Now this shifts from just watching football, to making football the central reason for your day. The group chat is lighting up the night before. Someone is offering up their place. Someone is promising to “keep it easy” before showing up with a feast.
Sure, kegs and eggs are part of it. But it is more than that. It is a full experience. Showing up early. Eating breakfast on the stovetop. Arguments about fantasy football before the first series is even done. By the time 1pm rolled around, you had already lived a full football life.
Is there really a competitive disadvantage?
Washington Commanders fans watch their team practice before the game, Sunday, December 14, 2025, in East Rutherford.
Then there is the piece you cannot always say aloud. Giving up a “home” game is hardly any huge competitive disadvantage.
Commanders’ home games for years have been very dubious. Away teams travel exceptionally well to DC or are willing to come and turn your big game into a coin flip that ends up being 50-50. The advantage that is supposed to come with being on your home field has simply not consistently materialized.
So, what is it that you are really “giving up”?

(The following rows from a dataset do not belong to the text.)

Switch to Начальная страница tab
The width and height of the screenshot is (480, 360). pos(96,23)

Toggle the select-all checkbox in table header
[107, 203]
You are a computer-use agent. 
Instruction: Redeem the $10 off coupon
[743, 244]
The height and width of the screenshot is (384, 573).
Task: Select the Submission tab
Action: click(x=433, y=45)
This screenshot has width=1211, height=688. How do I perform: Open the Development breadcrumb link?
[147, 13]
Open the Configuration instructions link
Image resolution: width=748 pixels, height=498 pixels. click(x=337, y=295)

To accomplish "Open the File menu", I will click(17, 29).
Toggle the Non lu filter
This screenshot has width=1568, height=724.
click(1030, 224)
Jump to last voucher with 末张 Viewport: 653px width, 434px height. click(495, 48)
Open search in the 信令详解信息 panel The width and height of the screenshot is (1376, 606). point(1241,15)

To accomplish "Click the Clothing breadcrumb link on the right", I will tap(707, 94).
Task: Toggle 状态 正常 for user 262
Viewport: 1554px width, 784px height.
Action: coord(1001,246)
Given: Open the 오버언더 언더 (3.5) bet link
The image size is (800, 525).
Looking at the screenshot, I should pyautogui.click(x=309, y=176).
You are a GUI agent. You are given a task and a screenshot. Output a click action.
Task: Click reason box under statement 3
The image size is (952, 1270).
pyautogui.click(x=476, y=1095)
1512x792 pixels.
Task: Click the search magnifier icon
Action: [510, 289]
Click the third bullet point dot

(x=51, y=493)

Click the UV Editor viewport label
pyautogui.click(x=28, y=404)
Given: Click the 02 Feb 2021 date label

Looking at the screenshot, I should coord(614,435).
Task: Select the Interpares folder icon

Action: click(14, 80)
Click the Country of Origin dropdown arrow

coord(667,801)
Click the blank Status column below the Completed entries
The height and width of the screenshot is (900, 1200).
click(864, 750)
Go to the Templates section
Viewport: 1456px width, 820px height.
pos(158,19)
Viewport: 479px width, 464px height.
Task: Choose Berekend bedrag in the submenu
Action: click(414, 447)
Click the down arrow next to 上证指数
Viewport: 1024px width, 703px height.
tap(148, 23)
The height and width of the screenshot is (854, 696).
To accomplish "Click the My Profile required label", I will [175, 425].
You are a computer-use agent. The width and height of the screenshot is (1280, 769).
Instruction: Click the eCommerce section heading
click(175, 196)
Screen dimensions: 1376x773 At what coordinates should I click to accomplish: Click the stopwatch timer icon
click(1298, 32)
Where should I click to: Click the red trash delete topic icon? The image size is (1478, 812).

Instead of a 50/50 crowd in your home stadium, you have a neutral setting with a lot of eyes. Different people, different environment, and the result is far less of a sure thing. This hardly feels like a monumental sacrifice.
It is essentially leveling the playing field. And a bigger part is the reason beyond all of this.
This is about growth.
Growing the fanbase
London is no longer some novel addition. The league has been slowly staking its claim there for years, and the games are not just about the schedule. The games are about exposure. New fans, new markets, new eyeballs on teams who are looking to turn the corner.
That is precisely what the Commanders brand and organization are doing.
They are in a phase of rebuilding their brand, and new leadership. A whole new direction and feel for the organization. The team playing in front of a completely new international audience puts that current version of the Washington Commanders on display much differently than they ever could at Northwest Field on a Sunday afternoon.
Play well, and you have not only just won, but you’ve given people a reason to latch onto your team.
Also, there is just a distinct feel of the production that accompanies international games. The atmosphere, the broadcasting attention, even a normal regular-season game has a bit more heft and gravitas to it.
You can tell, and so can the players.
Embrace the change of scenery
Realistically, they’re gaining an early kickoff to reset their day’s pacing, a reason to gather with their friends as opposed to just watching alone, a transition from an unreliable home-field edge to a pure neutral staging, and an opportunity to be presented to a new audience that’s never paid them attention.
Many years from now, nobody is going to remember that the game was played in London instead of Landover.
They will remember the morning and the commotion in the house before noon. The feeling that their day started too early and that it was never going to stop.
That does not happen every Sunday. Embrace it.